A recent study examined three different follicular lymphoma (FL) patients to try to better understand how the disease presents differently for different individuals.

Ultimately, this study has reiterated the importance of individualized treatments for patients, and specifically, high-risk patients.

Case 1

Age: 56, Sex: Female

This first patient had high risk features. They were prescribed obinutuzumab chemotherapy (G) because it would provide the longest time until the next treatment was needed. This decision was based off the Gallium study which showed that four year progression-free survival was better for this therapy than for rituximab chemotherapy (R).

Case 2

Age: 72, Sex: Male

The second patient faced comorbidities in addition to his FL which made it difficult to come up with treatment options. For example, he had a heart condition which means he was not able to take CHOP.

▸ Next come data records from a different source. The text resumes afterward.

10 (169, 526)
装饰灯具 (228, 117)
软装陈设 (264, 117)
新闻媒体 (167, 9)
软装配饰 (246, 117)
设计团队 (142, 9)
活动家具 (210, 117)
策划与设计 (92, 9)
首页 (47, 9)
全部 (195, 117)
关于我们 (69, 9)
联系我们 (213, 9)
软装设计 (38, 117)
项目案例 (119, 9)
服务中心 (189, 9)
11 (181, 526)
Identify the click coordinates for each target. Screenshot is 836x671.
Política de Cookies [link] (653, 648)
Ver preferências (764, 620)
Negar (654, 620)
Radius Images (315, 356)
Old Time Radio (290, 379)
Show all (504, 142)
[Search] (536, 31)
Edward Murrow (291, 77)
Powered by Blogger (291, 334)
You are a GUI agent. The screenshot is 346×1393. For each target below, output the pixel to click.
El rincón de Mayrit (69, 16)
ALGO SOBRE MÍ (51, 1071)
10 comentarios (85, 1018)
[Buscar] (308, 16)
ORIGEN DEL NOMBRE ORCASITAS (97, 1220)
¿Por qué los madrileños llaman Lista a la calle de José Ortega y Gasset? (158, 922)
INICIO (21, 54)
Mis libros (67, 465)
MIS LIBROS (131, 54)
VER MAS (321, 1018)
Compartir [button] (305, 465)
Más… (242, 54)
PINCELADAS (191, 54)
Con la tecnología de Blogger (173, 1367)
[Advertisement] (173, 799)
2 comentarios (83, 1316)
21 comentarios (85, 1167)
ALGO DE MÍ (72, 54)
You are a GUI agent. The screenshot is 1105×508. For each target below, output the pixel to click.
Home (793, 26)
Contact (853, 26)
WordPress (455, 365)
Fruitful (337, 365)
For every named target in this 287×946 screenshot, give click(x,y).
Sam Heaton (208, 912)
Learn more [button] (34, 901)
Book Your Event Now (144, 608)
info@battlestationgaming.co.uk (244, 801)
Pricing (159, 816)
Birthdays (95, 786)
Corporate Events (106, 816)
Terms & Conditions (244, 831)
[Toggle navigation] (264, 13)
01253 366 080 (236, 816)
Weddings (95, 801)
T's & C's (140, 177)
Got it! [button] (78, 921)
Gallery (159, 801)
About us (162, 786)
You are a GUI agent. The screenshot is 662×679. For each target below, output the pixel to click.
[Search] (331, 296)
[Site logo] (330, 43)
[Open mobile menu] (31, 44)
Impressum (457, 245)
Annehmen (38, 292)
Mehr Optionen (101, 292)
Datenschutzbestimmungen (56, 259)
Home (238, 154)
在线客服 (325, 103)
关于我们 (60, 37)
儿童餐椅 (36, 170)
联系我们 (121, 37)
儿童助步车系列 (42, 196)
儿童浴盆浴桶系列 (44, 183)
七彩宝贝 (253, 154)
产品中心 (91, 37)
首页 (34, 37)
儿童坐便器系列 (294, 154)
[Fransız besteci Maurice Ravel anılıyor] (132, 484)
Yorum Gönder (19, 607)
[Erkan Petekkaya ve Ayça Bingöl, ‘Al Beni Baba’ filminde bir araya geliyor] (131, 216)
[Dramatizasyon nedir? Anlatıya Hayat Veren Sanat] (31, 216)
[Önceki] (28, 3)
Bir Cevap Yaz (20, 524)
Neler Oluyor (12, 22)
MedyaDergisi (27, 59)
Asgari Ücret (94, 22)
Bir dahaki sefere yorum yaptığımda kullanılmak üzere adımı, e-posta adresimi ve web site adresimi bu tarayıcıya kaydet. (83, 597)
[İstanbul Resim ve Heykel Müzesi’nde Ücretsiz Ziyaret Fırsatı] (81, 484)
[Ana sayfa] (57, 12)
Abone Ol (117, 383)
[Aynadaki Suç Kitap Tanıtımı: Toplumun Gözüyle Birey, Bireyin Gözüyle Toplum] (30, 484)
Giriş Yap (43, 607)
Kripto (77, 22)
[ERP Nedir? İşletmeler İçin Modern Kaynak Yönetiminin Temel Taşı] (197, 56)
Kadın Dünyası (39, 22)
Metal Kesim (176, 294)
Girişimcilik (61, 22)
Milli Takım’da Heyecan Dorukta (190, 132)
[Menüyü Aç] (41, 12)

This patient was treated with R-bendamustine as G had not yet been approved. Unfortunately, he suffered Pneumocystis jiroveci pneumonia (PJP) following this treatment. Researchers believe he could have benefited from G. They also discussed that if the antibody were changed, toxicity may have been reduced by reducing the intensity of chemotherapy. For instance, G plus GVP.

Case 3

Age: 68, Sex: Male

The third patient also had prostate cancer. Thankfully, this cancer was localized. He was treated with R-CHOP but unfortunately, after he reached maintenance, he experienced a relapse. The patient refused ASCT as a second therapeutic choice. Instead, he was given G-bendamustine. This was chosen from the GADOLIN study.

This case led the researchers to discuss the worse prognosis of patients who relapse early. Of course, this also documents the essential need to more accurately pinpoint which patients are at greater risk of such. Patients who relapse early are difficult to treat, and improving treatment from the get-go can improve outcomes.

What They Learned

These case studies have shown that treatment decisions have to be made by weighing a patient’s risk factors, comorbidities, and personal preferences. The risks and benefits of each treatment option for each individual patient must be evaluated. This way, researchers can choose the right treatment that a patient needs at the time they need it. There is no one size fits all, even for high risk FL patients. Patients are individuals and need to be evaluated as such.